_What is needed:_ Using the records that appear below, write out exactly the lines from the one with "Given: Click the browser home icon" through the one with "Task: Click the logout icon", keeping both end lines.

[Extracted data entries]
* * * * *

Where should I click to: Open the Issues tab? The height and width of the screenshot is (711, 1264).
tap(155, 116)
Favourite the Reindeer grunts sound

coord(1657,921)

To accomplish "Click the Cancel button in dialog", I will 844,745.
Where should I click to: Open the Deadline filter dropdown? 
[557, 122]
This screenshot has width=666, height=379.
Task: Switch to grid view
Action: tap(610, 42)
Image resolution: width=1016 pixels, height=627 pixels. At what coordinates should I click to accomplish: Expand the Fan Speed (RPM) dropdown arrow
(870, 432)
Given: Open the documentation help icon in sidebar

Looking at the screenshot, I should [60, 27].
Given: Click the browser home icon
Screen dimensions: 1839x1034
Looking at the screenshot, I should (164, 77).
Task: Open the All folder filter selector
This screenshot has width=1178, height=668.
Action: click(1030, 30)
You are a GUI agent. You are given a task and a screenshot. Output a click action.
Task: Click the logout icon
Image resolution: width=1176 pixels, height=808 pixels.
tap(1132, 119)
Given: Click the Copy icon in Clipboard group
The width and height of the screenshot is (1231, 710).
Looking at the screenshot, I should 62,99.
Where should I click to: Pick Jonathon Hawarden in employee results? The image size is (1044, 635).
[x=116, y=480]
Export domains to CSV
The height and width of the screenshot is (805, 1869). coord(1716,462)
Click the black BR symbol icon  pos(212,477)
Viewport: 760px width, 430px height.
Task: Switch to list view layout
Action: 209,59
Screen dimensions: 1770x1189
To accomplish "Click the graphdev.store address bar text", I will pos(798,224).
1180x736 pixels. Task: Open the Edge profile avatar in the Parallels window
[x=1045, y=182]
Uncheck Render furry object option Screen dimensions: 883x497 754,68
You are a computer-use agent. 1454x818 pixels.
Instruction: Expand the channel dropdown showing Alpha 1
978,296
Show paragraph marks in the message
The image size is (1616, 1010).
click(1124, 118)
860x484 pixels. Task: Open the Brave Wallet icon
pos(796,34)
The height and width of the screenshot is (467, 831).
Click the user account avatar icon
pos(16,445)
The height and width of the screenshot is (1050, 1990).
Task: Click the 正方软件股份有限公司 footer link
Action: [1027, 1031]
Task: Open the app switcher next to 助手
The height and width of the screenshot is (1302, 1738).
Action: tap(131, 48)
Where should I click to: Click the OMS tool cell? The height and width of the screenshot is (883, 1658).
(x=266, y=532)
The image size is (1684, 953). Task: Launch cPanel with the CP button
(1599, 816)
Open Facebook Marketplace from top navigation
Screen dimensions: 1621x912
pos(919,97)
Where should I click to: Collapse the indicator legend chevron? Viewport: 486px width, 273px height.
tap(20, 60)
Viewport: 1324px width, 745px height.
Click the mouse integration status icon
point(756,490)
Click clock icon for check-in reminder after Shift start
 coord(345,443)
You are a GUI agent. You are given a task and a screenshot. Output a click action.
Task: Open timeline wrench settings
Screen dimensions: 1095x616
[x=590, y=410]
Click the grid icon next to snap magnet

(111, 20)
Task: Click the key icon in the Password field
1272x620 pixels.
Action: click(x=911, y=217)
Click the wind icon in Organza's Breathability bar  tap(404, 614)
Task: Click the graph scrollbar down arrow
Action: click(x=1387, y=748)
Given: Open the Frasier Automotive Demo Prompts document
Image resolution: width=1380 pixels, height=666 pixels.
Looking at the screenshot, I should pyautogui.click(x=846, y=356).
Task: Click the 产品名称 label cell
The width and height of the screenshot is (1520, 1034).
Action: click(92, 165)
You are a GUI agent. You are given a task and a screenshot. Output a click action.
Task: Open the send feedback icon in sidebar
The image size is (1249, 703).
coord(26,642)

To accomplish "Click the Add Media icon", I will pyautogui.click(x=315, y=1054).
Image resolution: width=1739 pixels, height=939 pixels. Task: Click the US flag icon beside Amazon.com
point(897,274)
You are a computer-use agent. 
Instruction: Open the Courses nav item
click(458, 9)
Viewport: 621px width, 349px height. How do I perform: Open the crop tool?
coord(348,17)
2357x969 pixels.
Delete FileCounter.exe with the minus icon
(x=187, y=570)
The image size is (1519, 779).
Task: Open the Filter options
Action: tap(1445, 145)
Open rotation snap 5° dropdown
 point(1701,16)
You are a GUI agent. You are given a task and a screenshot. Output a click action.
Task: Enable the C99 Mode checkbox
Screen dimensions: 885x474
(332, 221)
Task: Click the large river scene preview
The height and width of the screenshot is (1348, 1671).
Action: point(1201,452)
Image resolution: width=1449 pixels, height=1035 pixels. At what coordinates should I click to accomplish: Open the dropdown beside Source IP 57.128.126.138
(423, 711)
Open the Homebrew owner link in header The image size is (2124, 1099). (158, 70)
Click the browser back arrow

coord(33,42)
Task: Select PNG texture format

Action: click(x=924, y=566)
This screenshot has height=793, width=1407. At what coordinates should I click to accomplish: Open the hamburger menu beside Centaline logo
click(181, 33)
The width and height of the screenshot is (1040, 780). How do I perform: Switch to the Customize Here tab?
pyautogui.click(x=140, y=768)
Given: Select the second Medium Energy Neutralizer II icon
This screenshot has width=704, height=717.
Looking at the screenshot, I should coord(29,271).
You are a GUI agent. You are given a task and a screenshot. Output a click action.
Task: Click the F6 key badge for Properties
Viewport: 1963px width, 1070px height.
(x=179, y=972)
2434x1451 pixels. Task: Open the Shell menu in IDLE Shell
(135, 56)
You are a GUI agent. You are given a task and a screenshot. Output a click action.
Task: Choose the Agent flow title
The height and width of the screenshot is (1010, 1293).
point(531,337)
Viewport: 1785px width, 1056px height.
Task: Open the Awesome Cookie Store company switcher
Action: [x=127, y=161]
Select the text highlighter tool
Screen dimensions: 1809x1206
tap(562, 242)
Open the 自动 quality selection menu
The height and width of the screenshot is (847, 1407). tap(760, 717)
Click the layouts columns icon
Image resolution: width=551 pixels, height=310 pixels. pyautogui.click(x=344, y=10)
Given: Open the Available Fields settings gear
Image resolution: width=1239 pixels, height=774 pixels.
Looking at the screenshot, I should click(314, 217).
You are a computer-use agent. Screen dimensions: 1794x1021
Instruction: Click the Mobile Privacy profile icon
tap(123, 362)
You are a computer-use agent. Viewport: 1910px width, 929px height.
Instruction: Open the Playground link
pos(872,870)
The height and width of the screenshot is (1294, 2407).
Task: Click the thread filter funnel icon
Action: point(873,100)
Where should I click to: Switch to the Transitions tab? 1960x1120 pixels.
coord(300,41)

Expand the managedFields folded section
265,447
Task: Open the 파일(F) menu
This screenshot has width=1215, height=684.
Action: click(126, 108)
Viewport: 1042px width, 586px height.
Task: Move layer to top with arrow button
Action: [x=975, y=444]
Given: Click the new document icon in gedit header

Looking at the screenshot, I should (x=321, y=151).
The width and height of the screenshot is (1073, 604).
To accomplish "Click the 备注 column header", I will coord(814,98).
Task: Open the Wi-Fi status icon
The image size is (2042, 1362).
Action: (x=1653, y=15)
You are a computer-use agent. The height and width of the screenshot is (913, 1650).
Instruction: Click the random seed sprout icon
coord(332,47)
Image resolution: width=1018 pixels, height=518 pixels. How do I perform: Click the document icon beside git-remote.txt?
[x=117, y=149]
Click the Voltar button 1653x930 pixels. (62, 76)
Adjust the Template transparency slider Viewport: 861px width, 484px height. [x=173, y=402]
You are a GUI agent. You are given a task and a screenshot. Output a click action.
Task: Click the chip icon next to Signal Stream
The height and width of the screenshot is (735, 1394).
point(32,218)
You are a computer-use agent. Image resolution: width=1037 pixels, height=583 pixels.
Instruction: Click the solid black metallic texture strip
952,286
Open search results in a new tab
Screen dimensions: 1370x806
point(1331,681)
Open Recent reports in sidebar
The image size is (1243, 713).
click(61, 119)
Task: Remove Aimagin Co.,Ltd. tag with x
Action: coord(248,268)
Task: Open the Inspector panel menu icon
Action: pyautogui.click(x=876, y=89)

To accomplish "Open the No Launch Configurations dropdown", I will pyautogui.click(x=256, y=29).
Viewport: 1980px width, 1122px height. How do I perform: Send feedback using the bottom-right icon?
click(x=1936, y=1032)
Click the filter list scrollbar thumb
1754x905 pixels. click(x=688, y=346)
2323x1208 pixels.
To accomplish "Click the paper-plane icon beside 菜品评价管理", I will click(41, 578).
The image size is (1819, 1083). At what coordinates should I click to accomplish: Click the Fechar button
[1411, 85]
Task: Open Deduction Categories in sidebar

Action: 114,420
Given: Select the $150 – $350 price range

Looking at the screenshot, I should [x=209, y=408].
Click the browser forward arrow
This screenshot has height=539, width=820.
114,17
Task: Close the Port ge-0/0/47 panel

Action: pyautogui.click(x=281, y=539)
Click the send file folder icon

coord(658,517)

* * * * *

_Problem solution:_
Given: Click the browser home icon
Screen dimensions: 1839x1034
Looking at the screenshot, I should (164, 77).
Task: Open the All folder filter selector
This screenshot has width=1178, height=668.
Action: click(1030, 30)
You are a GUI agent. You are given a task and a screenshot. Output a click action.
Task: Click the logout icon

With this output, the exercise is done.